Output a verbatim copy of the data, cut off after the line that contains "Sort flights by Duration column".

─── Data in this exercise

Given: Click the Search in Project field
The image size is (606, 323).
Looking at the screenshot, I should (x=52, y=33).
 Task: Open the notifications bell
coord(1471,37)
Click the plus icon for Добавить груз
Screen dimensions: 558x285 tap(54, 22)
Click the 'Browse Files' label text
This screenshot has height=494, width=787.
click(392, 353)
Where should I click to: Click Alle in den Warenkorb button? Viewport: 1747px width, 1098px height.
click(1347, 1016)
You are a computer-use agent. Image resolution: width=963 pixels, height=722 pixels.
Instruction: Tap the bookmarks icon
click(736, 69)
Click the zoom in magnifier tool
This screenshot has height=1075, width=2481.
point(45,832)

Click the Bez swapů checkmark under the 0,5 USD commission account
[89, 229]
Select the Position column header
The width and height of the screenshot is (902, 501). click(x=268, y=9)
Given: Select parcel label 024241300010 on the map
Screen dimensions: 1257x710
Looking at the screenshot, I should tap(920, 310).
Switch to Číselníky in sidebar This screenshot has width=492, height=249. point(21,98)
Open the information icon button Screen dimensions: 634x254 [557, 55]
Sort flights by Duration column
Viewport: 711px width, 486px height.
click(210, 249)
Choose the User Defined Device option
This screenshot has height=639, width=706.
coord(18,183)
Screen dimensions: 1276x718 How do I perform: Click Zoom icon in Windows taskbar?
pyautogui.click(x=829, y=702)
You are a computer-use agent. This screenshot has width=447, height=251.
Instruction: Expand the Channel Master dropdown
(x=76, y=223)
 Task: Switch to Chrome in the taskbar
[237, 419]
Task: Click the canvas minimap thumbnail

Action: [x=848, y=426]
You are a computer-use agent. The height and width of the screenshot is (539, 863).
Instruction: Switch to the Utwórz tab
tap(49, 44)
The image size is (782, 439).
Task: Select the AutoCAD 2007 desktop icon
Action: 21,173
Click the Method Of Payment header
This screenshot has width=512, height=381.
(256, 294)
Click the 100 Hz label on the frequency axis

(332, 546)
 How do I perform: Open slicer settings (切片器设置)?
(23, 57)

──────

* Answer box:
Given: Click the Search in Project field
The image size is (606, 323).
Looking at the screenshot, I should (x=52, y=33).
 Task: Open the notifications bell
coord(1471,37)
Click the plus icon for Добавить груз
Screen dimensions: 558x285 tap(54, 22)
Click the 'Browse Files' label text
This screenshot has height=494, width=787.
click(392, 353)
Where should I click to: Click Alle in den Warenkorb button? Viewport: 1747px width, 1098px height.
click(1347, 1016)
You are a computer-use agent. Image resolution: width=963 pixels, height=722 pixels.
Instruction: Tap the bookmarks icon
click(736, 69)
Click the zoom in magnifier tool
This screenshot has height=1075, width=2481.
point(45,832)

Click the Bez swapů checkmark under the 0,5 USD commission account
[89, 229]
Select the Position column header
The width and height of the screenshot is (902, 501). click(x=268, y=9)
Given: Select parcel label 024241300010 on the map
Screen dimensions: 1257x710
Looking at the screenshot, I should tap(920, 310).
Switch to Číselníky in sidebar This screenshot has width=492, height=249. point(21,98)
Open the information icon button Screen dimensions: 634x254 [557, 55]
Sort flights by Duration column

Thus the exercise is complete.